The Crist ad that claims the governor "teamed up with a felon convicted of running a Ponzi scheme to smear Charlie Crist" is grudgingly rated "false."Smith's criticism of this Crist rating from PolitiFact Florida quickly widens in scope:
What does this new Democratic Party darling have to do to show he's not only rewriting his own life as he goes along, but he's making up Rick Scott's, too?
I often feel my temperature rise reading the Times-Herald because these folks never admit to bias and probably never will.
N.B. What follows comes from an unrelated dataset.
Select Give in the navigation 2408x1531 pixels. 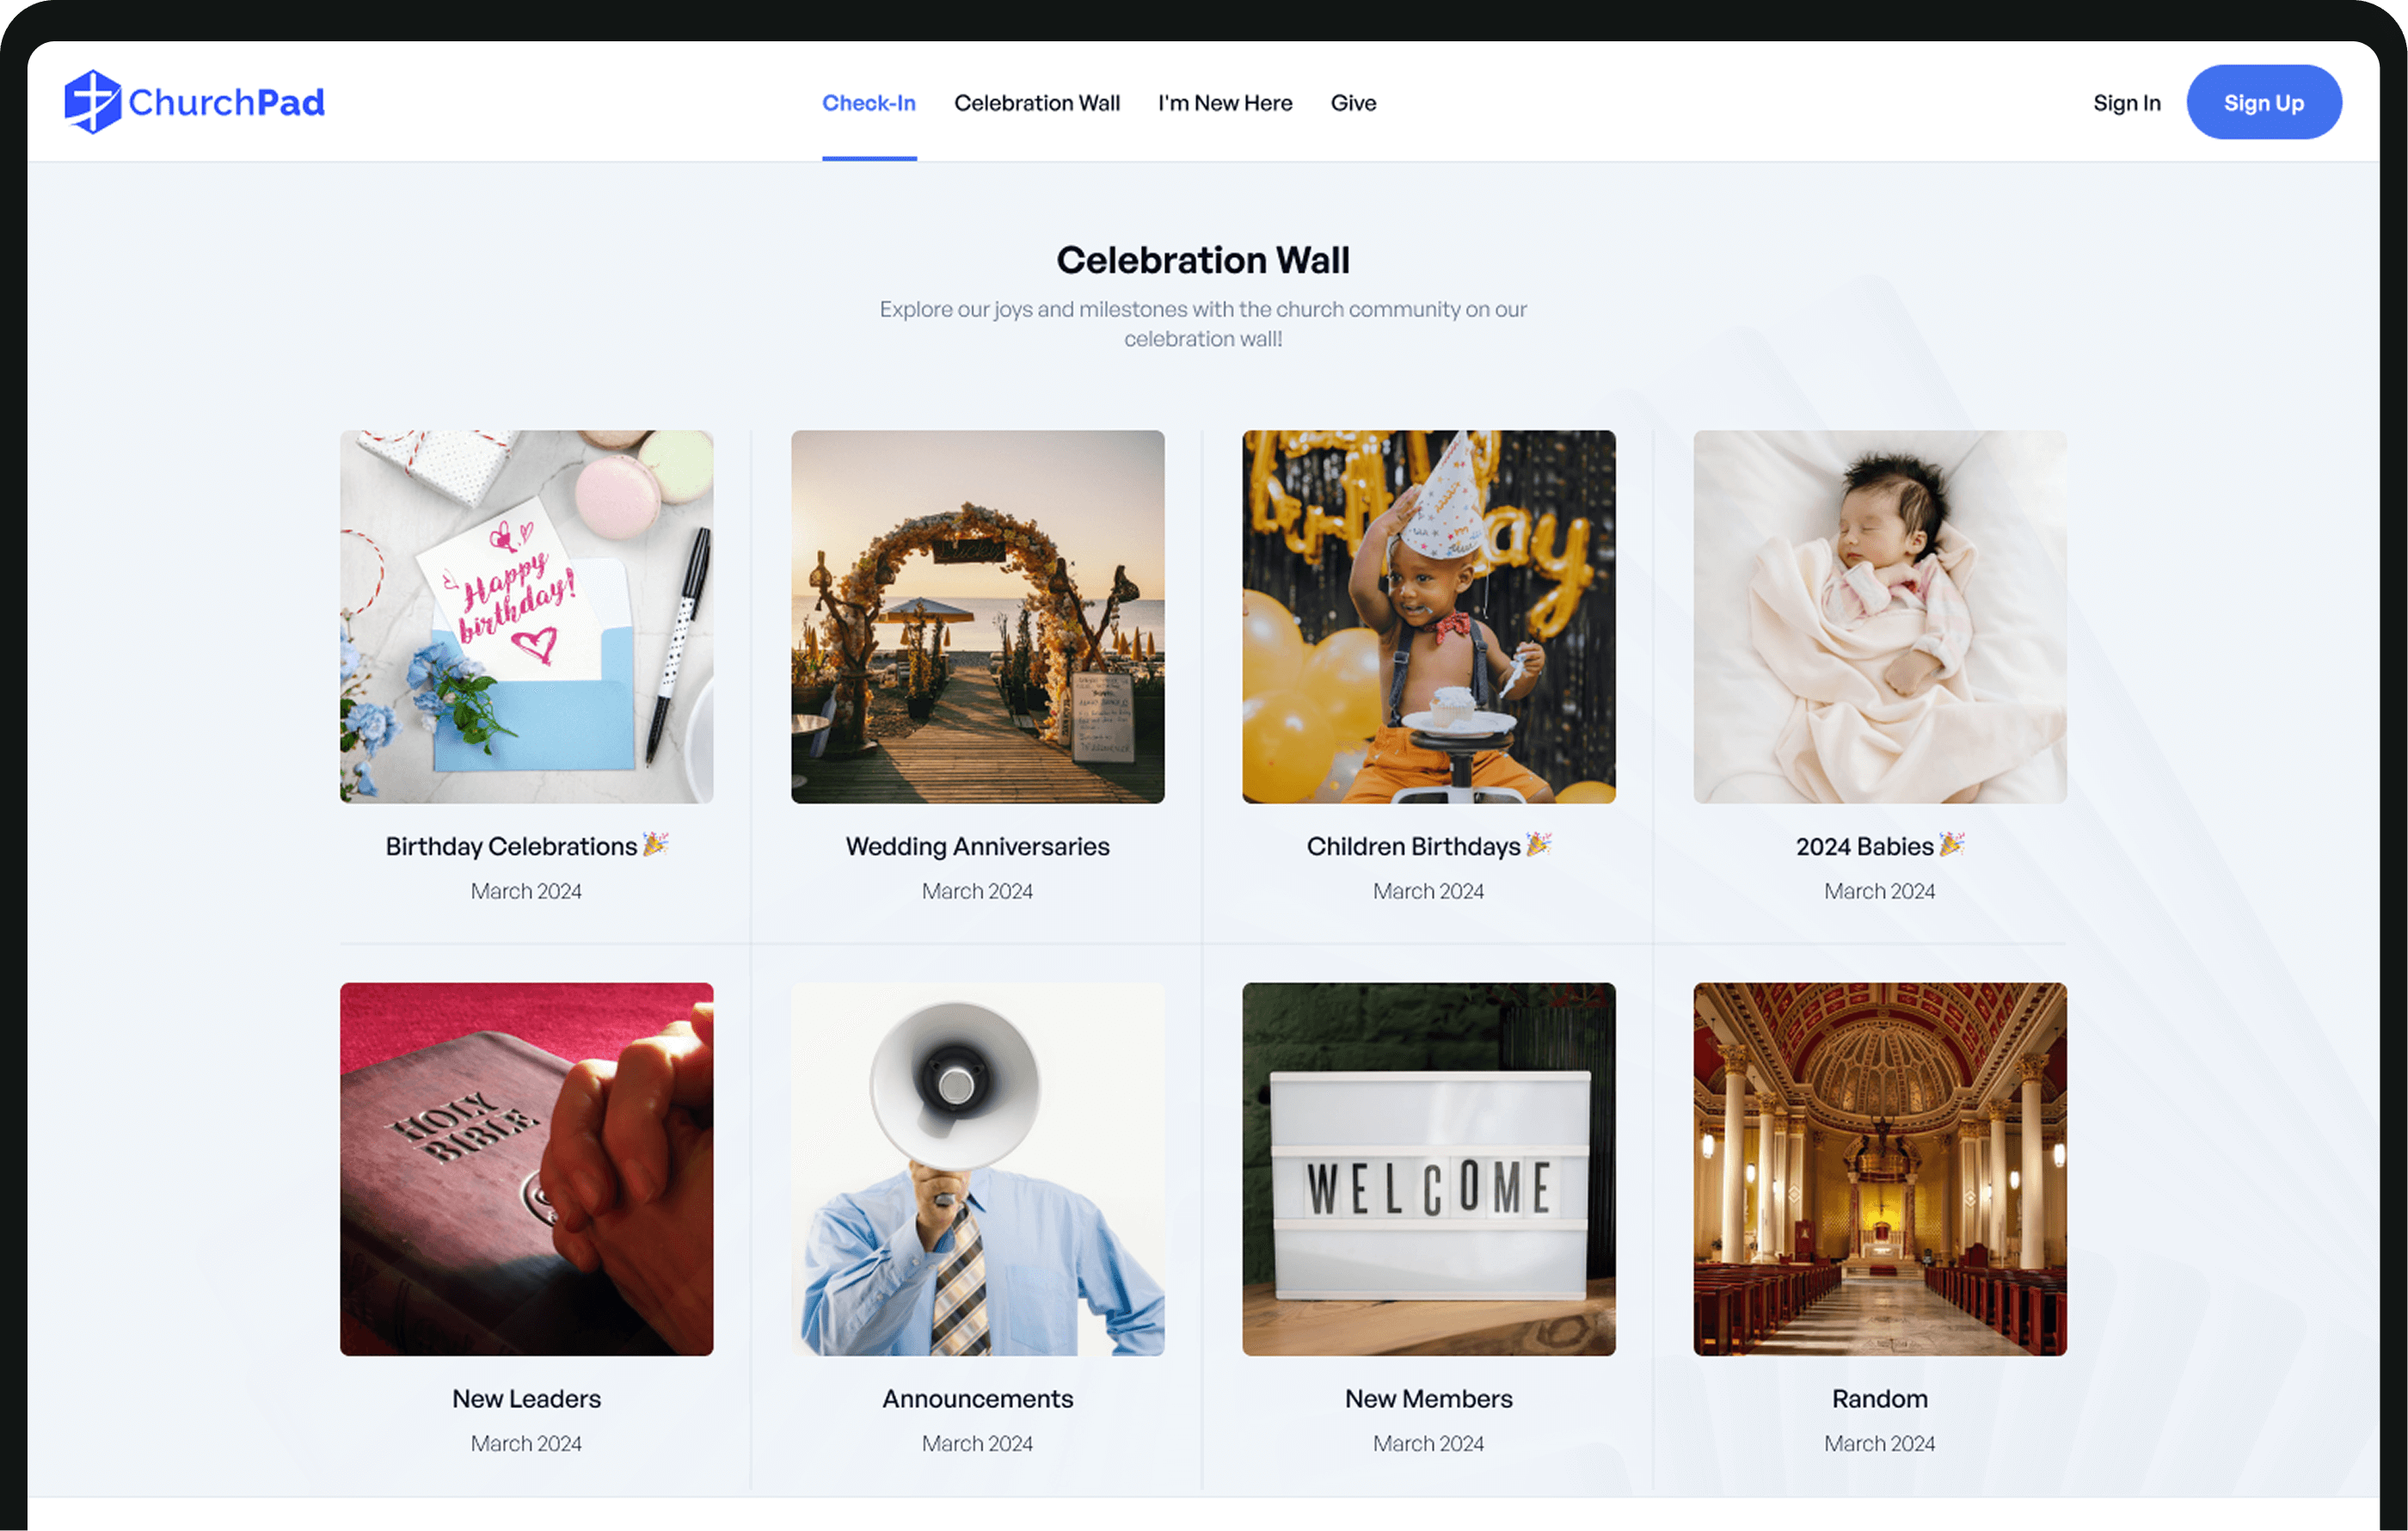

But by no means am I the only one to cite PolitiFact for "ranting and rating." The Internet is alight with websites trying hard to tell the real story and keep the Tampa Bay newspaper (now the Times-Herald) honest.We thank Smith for noticing our work, and Jeff appreciates the likely hat tip to his classic work "Ranting and Rating: Why PolitiFact's Numbers Don't Add Up."
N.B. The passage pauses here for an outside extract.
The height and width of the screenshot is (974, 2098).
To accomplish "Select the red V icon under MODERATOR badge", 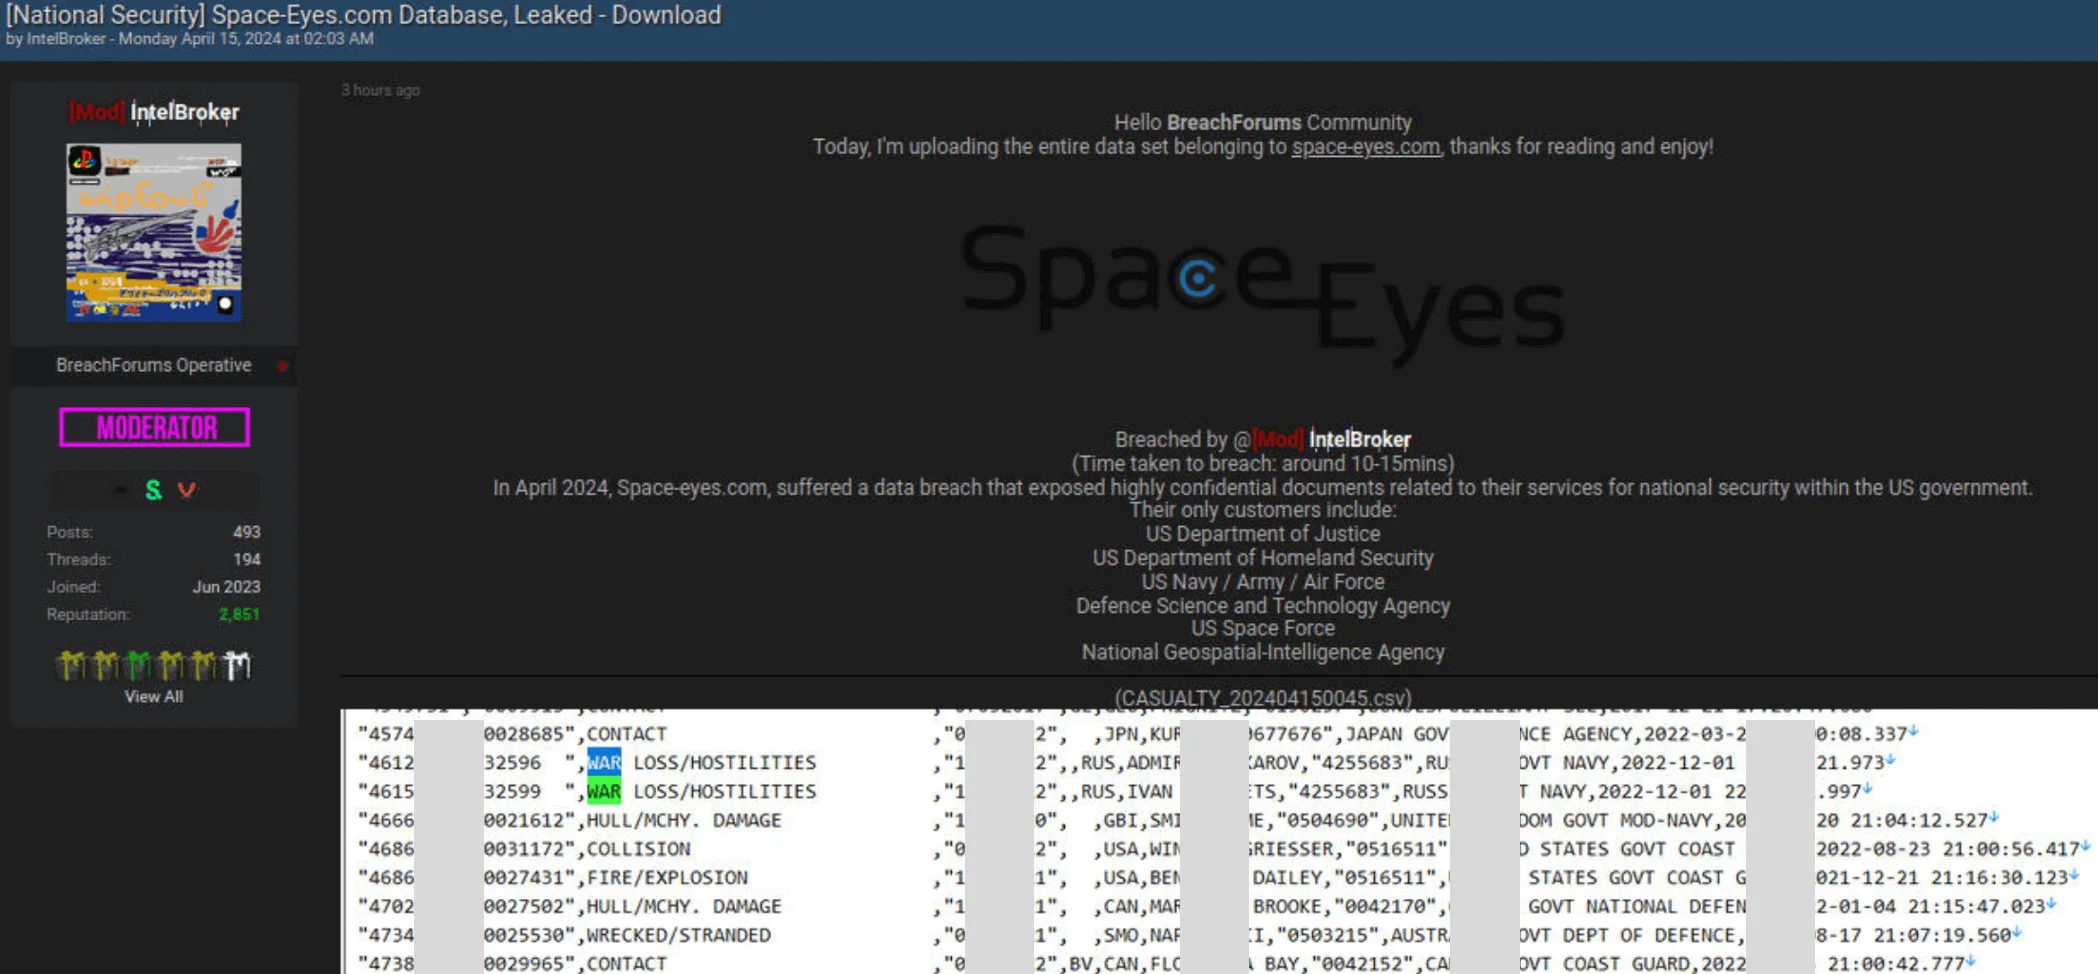I will pos(185,490).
Check out Politifactbias.com. It claims to be the work of "independent bloggers who share a sense of outrage that PolitiFact often peddles outrageous slant as objective news."
Yes, it's hard, though not impossible, for a Democrat to earn a "Pants on Fire" rating from PolitiFact Florida. Charlie Crist got one when he was a Republican, back in 2009, and he got another the next year after switching to Independent. But since turning Democrat in 2012 the "False" rating Smith notes is Crist's worst run-in with Florida's journalistic arbiters of truth.
That's to be expected, of course, when combining an ideological slant with a subjective rating system. The difference between a "False" and a "Pants on Fire" on PolitiFact's scale consists of the judgment that the latter claims are "ridiculous."
How PolitiFact objectively measures ridiculousness is anyone's guess. And until PolitiFact announces its objective criteria for utilizing the rating, we'll go right on using it as one measure of PolitiFact's ideological bias.